Roundup: Cutting-Room Floor

Rick Moody on studying with Angela Carter at Brown University, in the Age: “On the first day, the class was overenrolled. She basically got it down to 14 people by scaring people out of the room. Some guy raised his hand and said, ‘Well, what’s your work like anyway?’ She said, in her mild-mannered way, ‘My work cuts like a steel blade at the base of a man’s penis’.”

Kate Christensen
, on winning the PEN/Faulkner award (and being only the fourth woman to do so in 28 years), at NPR: “For writers and artists, it’s always a balancing act between wanting to be the center of attention and wanting to be invisible and watch what’s going on,” she says. “It makes you vulnerable to win an award.

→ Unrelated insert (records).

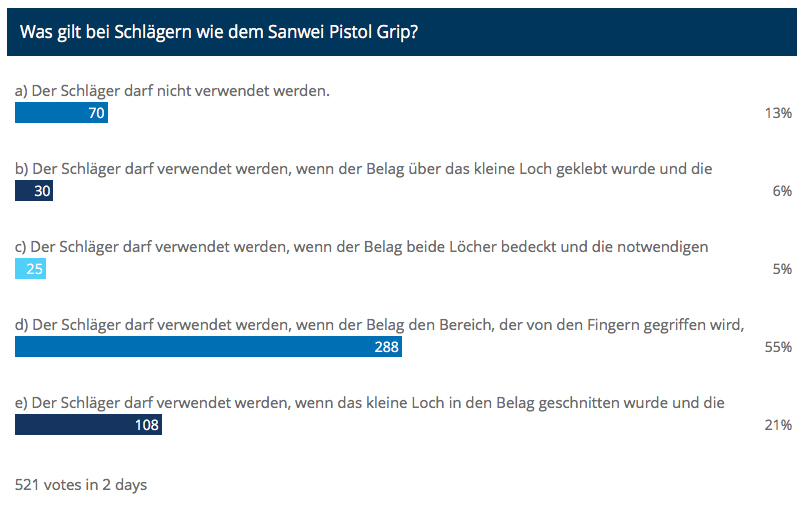This screenshot has width=804, height=516.
Task: Click the number 288 inside the bar
Action: [x=387, y=347]

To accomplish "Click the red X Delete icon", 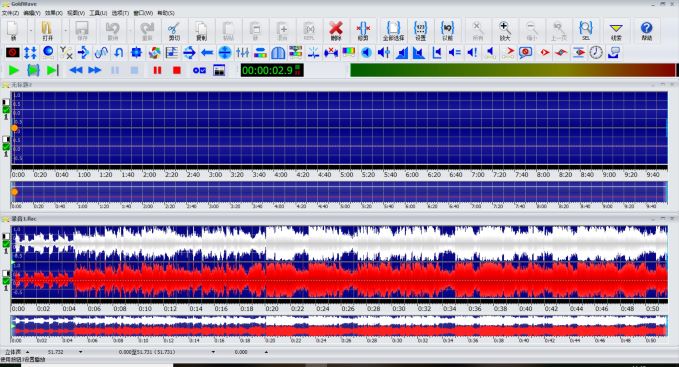I will pos(336,31).
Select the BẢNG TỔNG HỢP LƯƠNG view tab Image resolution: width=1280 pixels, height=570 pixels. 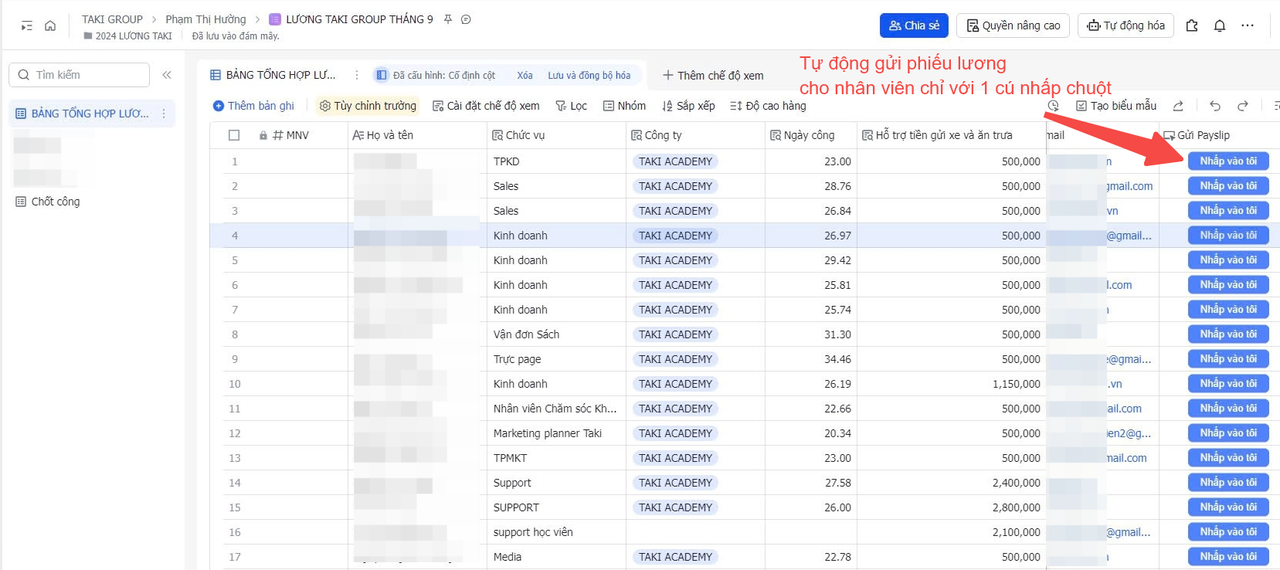[273, 75]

It’s nice to get the attention, but your neck is stuck out.”

Toni Morrison, clarifying that “first black President” statement, in Time: “People misunderstood that phrase. I was deploring the way in which President Clinton was being treated, vis-à-vis the sex scandal that was surrounding him. I said he was being treated like a black on the street, already guilty, already a perp. I have no idea what his real instincts are, in terms of race.”